▶ [PROVIDED MATERIAL]
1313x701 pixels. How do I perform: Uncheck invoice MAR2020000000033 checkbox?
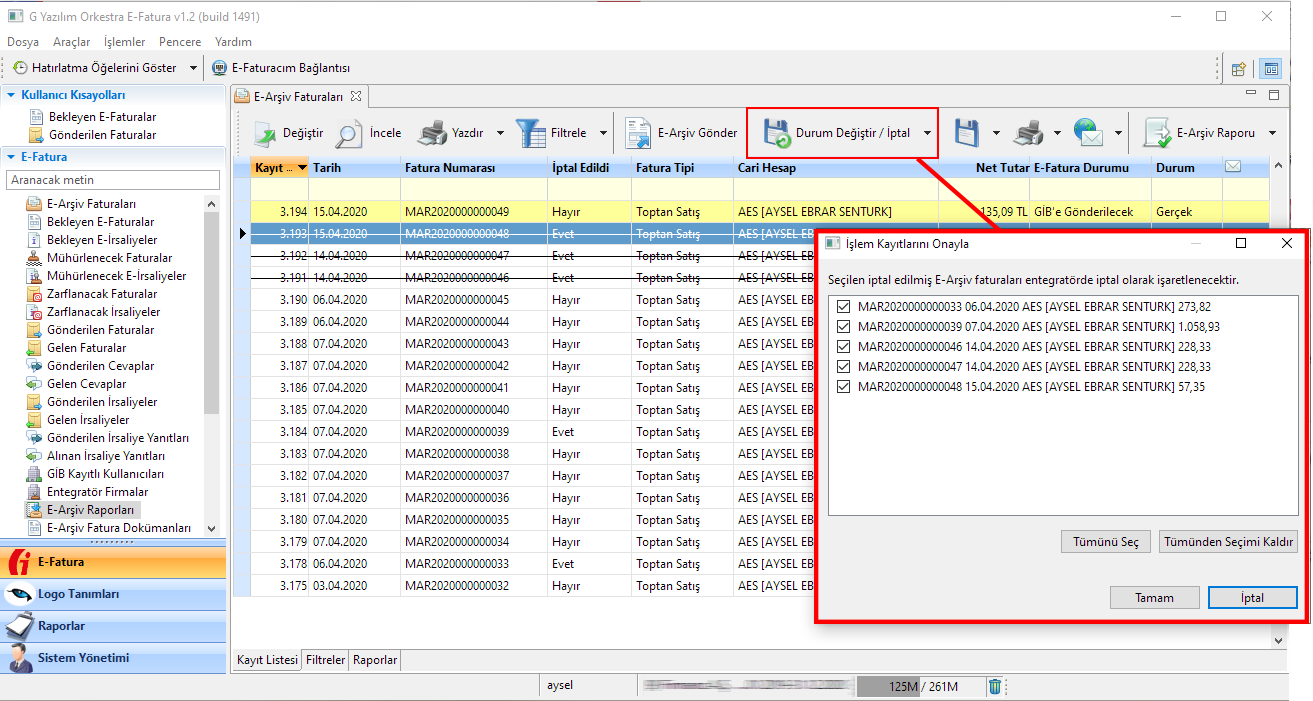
---
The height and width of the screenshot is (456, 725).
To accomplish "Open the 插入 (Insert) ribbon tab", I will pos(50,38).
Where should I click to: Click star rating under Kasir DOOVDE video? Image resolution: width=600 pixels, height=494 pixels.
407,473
--
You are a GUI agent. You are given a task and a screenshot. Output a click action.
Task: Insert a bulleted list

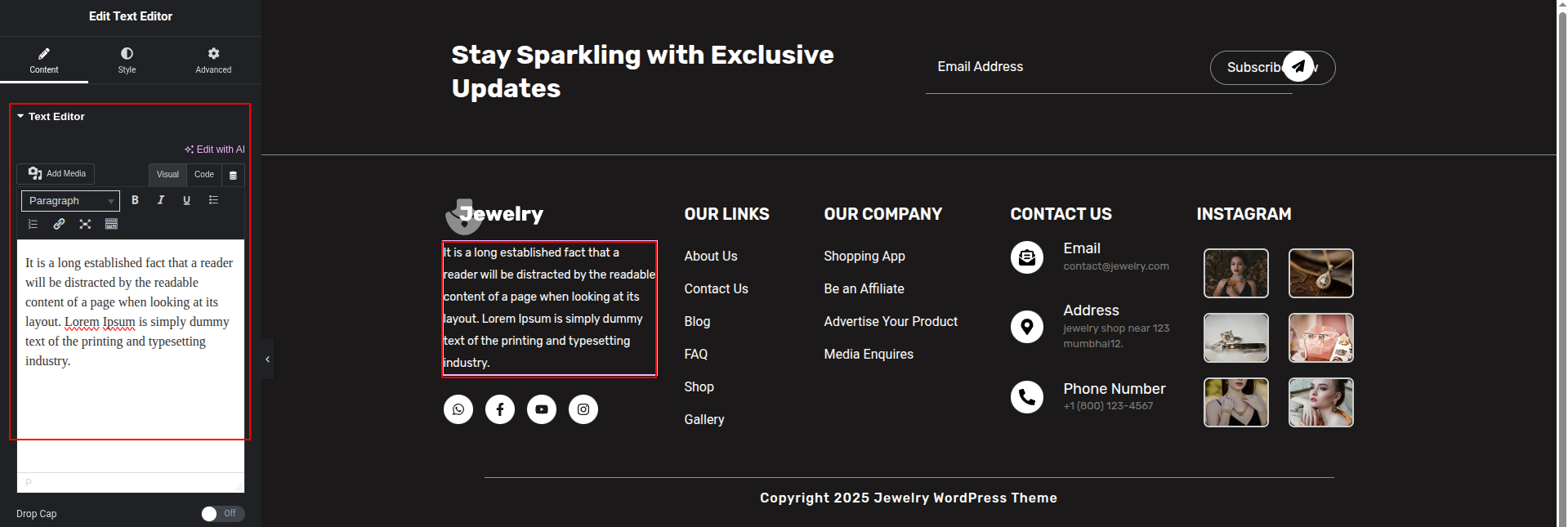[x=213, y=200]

▶ [TASK STATEMENT] Lines that contain "screenshot" are to be copied from the records above.

▶ [FINISHED TASK]
The height and width of the screenshot is (456, 725).
You are a GUI agent. You are given a task and a screenshot. Output a click action.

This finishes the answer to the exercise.